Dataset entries
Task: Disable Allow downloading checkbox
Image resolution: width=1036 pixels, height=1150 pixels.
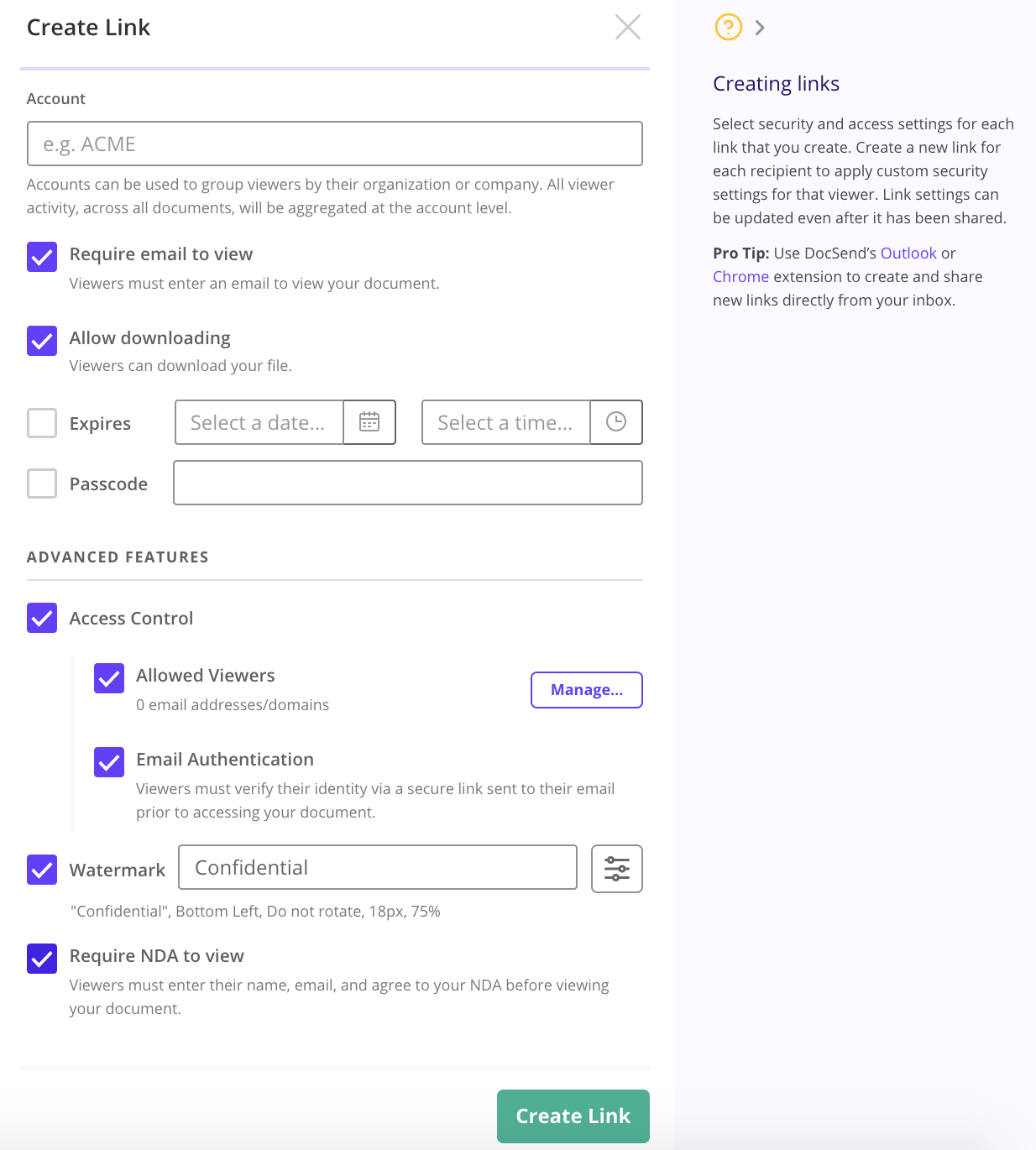Action: click(x=42, y=341)
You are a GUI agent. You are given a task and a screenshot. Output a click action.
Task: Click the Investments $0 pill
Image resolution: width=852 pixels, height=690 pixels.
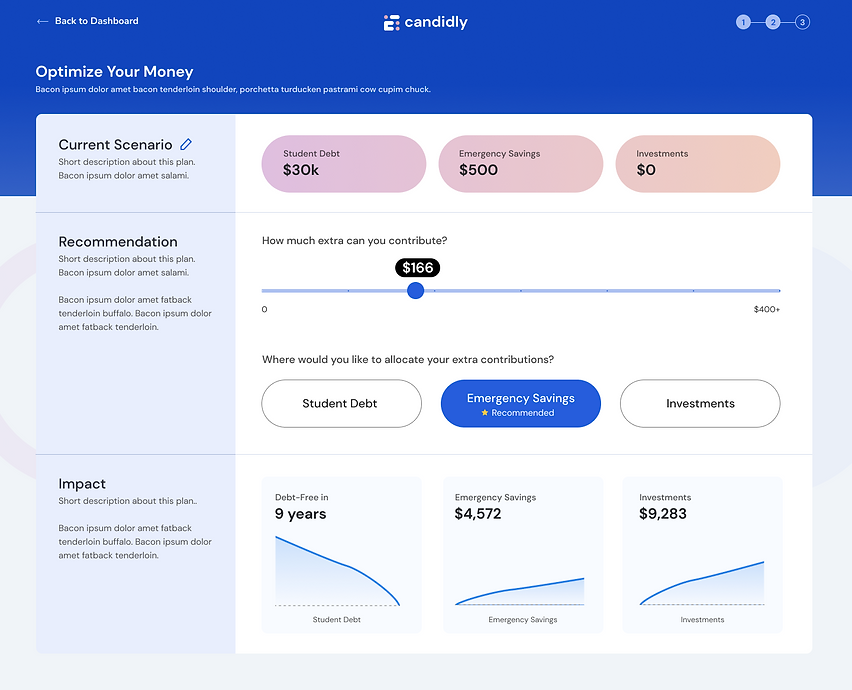pyautogui.click(x=698, y=164)
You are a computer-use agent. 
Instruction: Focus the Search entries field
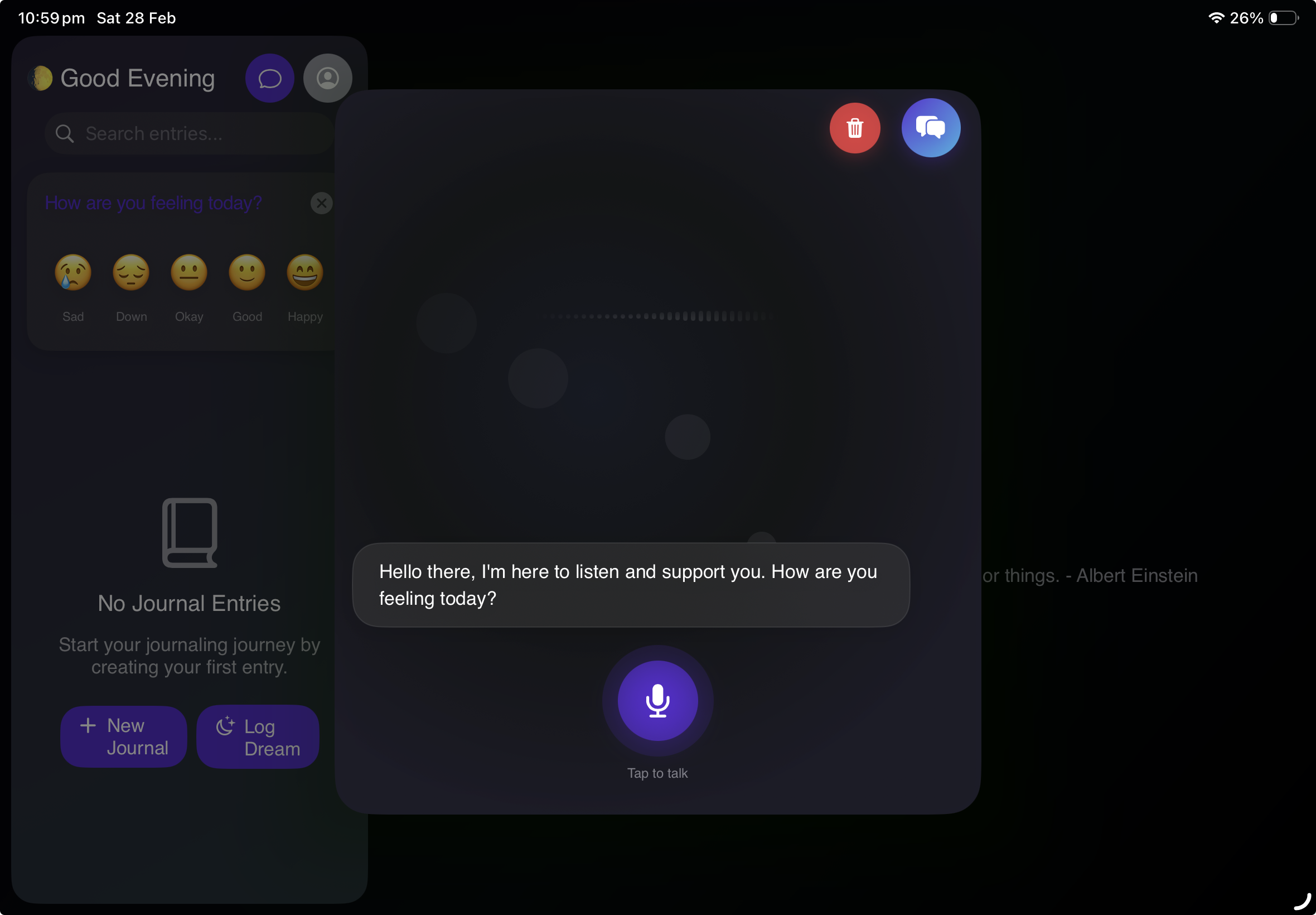189,133
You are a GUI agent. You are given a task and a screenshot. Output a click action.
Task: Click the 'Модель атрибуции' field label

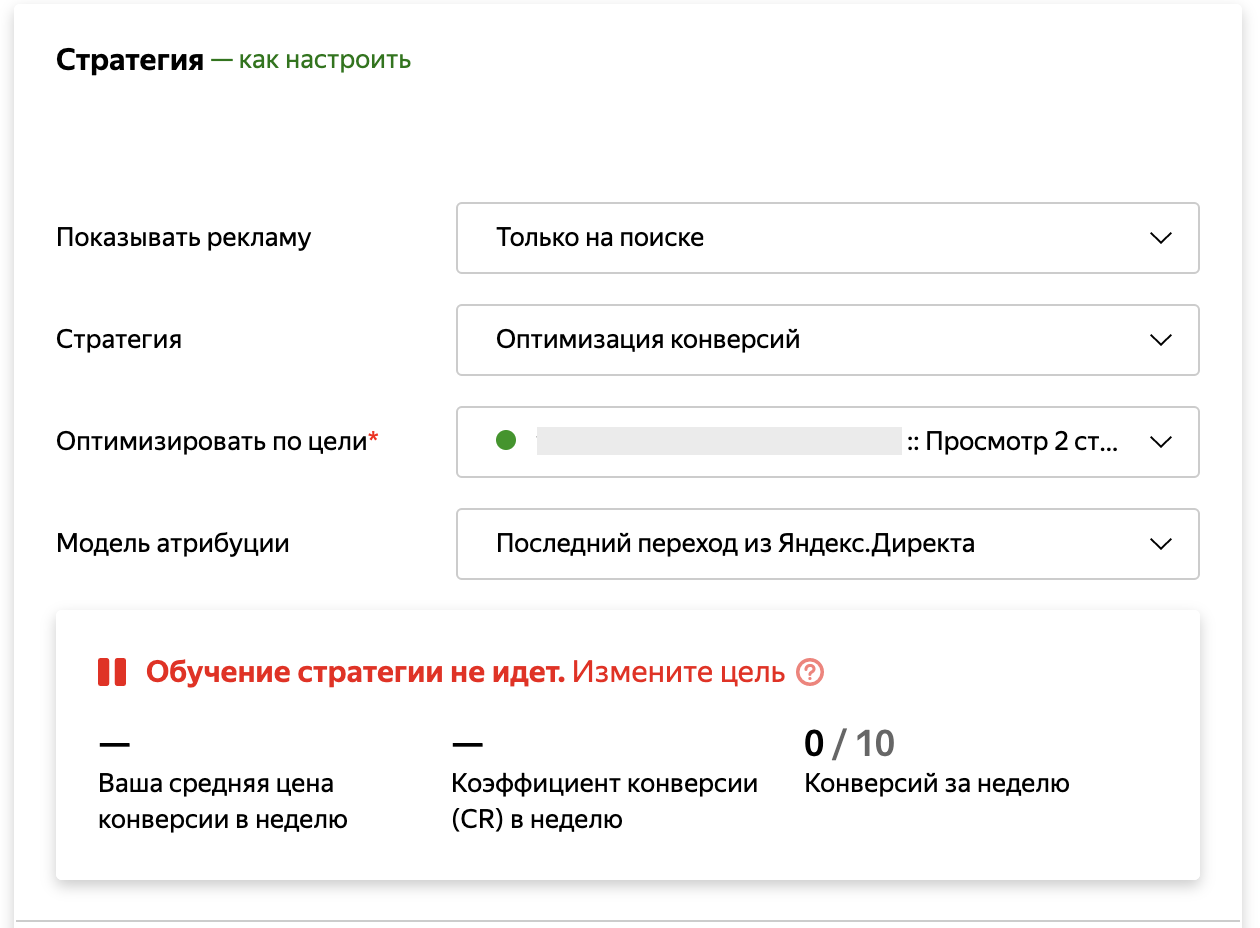172,543
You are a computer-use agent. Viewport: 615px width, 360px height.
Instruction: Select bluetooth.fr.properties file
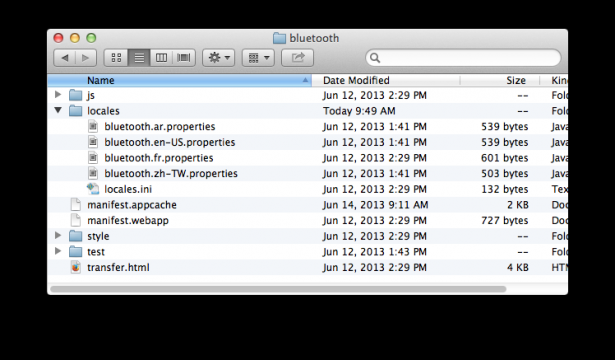pos(308,158)
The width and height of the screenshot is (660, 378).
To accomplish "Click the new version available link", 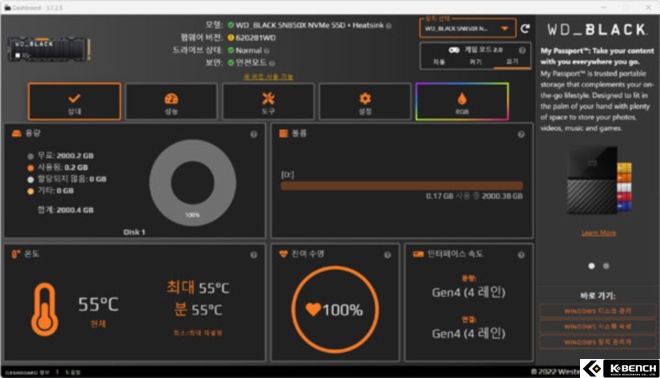I will click(268, 77).
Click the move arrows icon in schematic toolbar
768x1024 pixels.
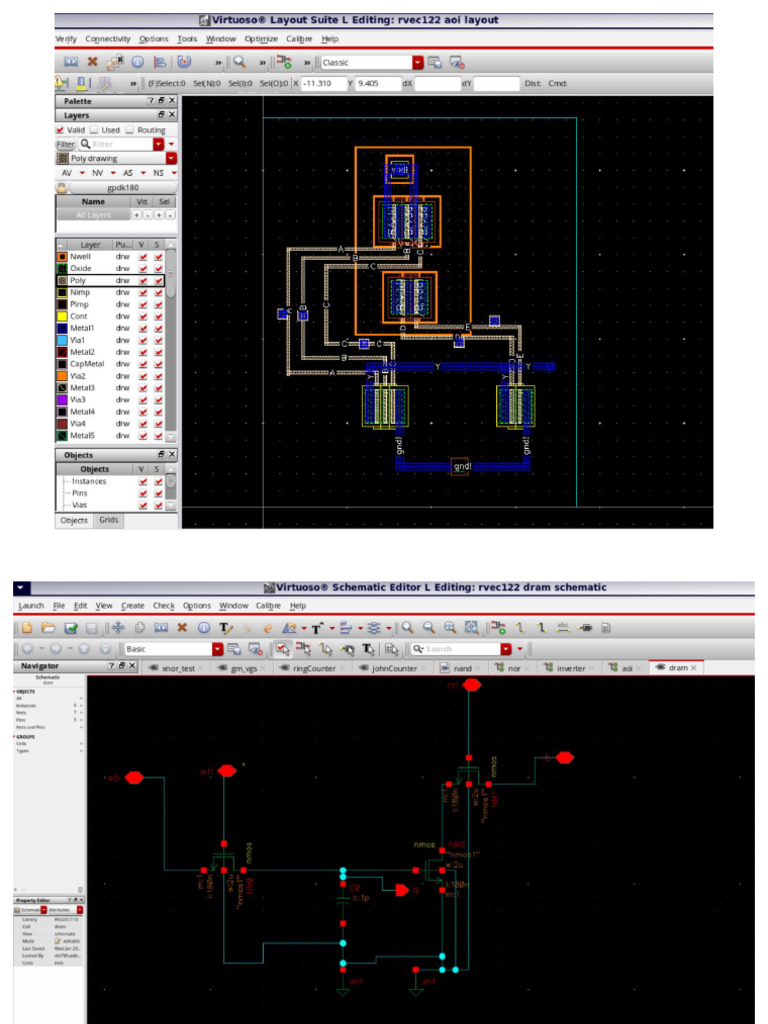(x=116, y=628)
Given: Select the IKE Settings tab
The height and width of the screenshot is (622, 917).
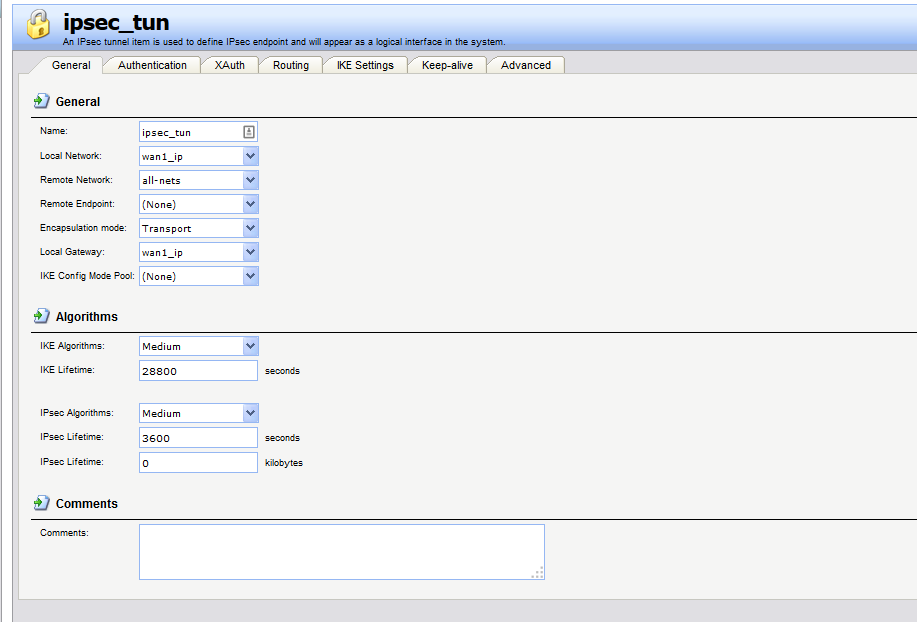Looking at the screenshot, I should pyautogui.click(x=365, y=65).
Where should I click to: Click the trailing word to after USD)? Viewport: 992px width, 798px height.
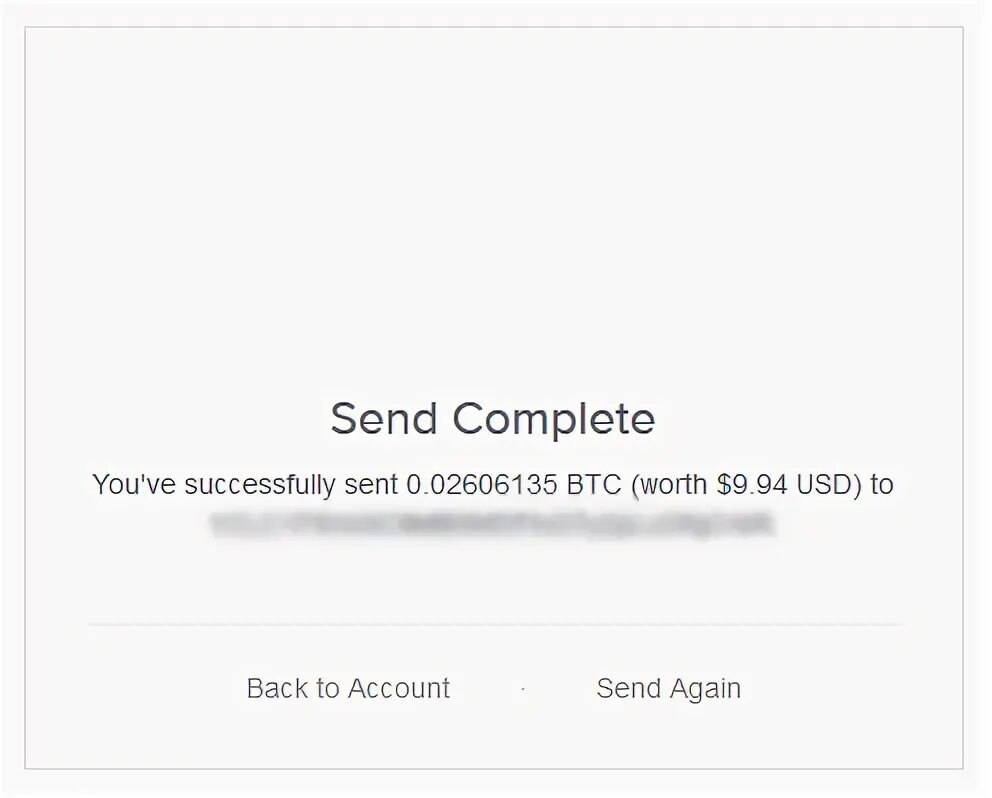pyautogui.click(x=882, y=485)
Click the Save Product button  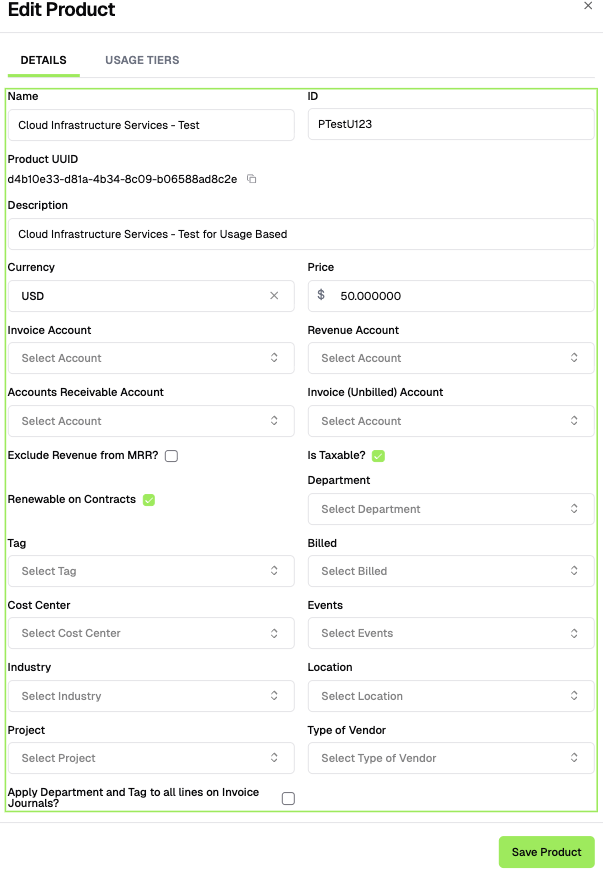(x=546, y=852)
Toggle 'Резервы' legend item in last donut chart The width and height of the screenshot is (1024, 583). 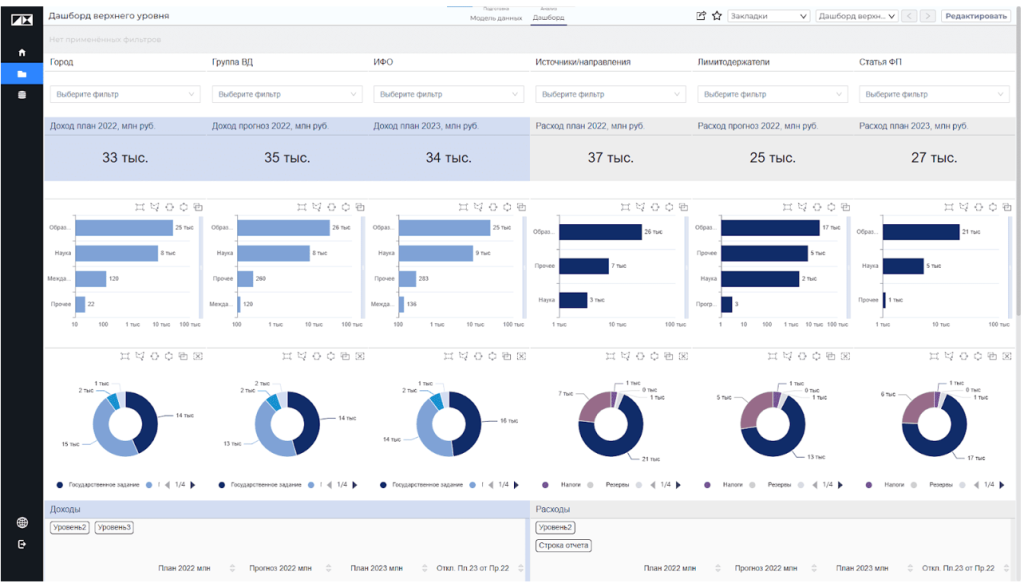click(x=939, y=485)
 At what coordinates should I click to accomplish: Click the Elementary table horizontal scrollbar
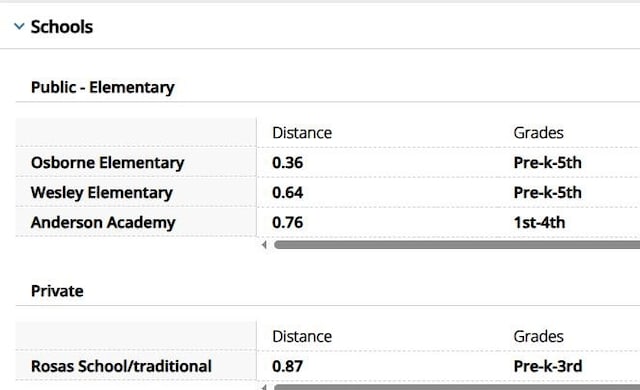[x=457, y=245]
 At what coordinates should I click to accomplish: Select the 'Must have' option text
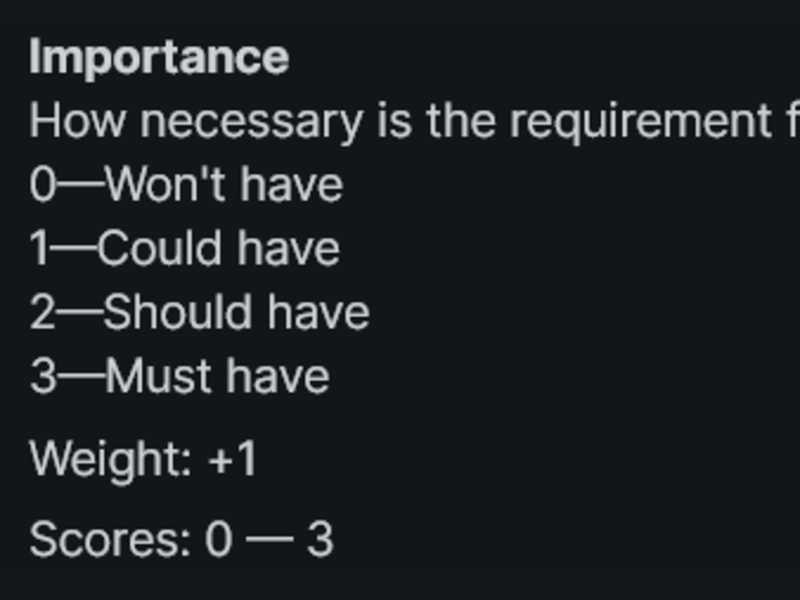tap(217, 377)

-- What you need to do --
An answer containing only the lines from the one holding "At what coordinates should I click to accomplish: Select" through the close of the entries above, reproduced exactly and stripped of pictures, is expected.

-- Solved problem --
 At what coordinates should I click to accomplish: Select the 'Must have' option text
tap(217, 377)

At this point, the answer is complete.